Beyond that, an employee may think that even though the industry they work in is essential, their own status may be that of a non-essential worker who can work from home or not work at all. Most state orders define essential industries and essential positions within those industries, Coale says.
If a worker thinks they should be able to work at home, “Show the employer – in writing – the specific definitions and why they do not apply to him or her,” he said. “If that doesn’t work, start calling state health regulators until you can get someone on the phone or in an email to confirm that position.”
Employees cannot be fired for refusing to perform what is essentially an illegal act, Coale says. “These orders give employees leverage by saying they can sue and get punitive damages if they are terminated,” he said. “I recognize that is strong medicine but it is a tool that can be used in a tough negotiation or discussion.”
In the meantime, there may be certain industries locally that might not normally be considered essential, but certainly are now, such as Procter & Gamble’s largest Charmin factory, which Pennsylvania Gov. Tom Wolf has cleared to remain open 24 hours day day, seven days a week.
And states may take different actions. For example, Pennsylvania closed its state liquor stores earlier this week as part of Gov. Tom Wolf’s declaration of a disaster emergency. However, liquor stores can remain open in New Jersey until 8 p.m., despite a state of emergency declared last week by Gov. Phil Murphy. New York is also allowing its liquor stores to remain open, according to the New York State Liquor Store Association.
“What happens is people (in Pennsylvania) cross the river and go into New Jersey,” Hathaway said. “Well, you know, travel is bad. I think we should have a federal standard.”

## Input data
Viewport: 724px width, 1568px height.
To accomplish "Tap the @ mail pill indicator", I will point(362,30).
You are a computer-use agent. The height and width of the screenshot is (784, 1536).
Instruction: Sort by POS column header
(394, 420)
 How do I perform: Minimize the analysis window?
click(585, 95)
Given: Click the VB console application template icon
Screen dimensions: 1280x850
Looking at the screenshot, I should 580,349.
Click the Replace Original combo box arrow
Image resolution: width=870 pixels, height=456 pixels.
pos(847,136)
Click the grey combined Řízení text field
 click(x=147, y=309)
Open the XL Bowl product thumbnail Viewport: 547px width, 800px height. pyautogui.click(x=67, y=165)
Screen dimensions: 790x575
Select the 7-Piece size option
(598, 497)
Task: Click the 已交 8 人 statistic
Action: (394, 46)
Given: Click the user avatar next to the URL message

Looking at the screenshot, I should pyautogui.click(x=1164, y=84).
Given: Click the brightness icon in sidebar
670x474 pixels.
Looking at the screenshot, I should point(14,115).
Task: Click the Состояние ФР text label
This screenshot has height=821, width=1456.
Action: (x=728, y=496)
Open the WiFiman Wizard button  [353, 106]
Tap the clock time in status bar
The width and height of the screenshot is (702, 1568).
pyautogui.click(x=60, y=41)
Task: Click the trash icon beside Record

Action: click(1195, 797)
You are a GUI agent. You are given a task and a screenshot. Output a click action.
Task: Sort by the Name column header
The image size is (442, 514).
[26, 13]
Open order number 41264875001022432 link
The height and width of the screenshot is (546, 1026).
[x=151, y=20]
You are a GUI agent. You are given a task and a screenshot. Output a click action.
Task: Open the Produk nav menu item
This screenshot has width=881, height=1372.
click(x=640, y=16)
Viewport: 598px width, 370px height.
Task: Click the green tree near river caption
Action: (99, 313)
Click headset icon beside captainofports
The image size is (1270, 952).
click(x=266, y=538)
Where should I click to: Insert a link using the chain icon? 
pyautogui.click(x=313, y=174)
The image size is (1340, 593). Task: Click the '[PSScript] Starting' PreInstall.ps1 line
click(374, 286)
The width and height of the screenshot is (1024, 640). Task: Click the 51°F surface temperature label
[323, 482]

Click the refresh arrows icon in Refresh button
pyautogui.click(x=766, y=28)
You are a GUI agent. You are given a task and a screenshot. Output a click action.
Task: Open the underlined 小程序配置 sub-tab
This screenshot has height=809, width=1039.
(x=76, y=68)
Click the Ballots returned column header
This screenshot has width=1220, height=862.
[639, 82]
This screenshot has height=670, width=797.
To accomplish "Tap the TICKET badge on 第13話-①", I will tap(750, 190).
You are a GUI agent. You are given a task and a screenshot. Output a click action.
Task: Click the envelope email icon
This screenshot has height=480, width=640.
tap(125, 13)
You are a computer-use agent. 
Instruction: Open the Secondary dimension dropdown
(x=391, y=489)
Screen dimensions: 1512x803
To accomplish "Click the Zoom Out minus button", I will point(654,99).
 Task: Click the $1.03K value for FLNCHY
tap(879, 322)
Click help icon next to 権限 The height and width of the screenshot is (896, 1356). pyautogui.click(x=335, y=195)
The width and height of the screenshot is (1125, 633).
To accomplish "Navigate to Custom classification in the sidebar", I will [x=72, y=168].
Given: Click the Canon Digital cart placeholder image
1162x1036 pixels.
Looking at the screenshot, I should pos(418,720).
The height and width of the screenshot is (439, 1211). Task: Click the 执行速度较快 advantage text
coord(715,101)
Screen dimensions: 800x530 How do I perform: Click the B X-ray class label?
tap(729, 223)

## Tasks for this exercise
A - Answer these questions about the essential-workers excerpt:
(i) According to Coale, what do most state orders define?
(ii) Which state closed its state liquor stores earlier this week?
(iii) Until what time can liquor stores remain open in New Jersey?
B - Print the part of the essential-workers excerpt between "Beyond that, an" and "industries, Coale says.", inclusive.

## Per-task outputs
A -
(i) Essential industries and essential positions within those industries.
(ii) Pennsylvania.
(iii) 8 p.m.

B -
Beyond that, an employee may think that even though the industry they work in is essential, their own status may be that of a non-essential worker who can work from home or not work at all. Most state orders define essential industries and essential positions within those industries, Coale says.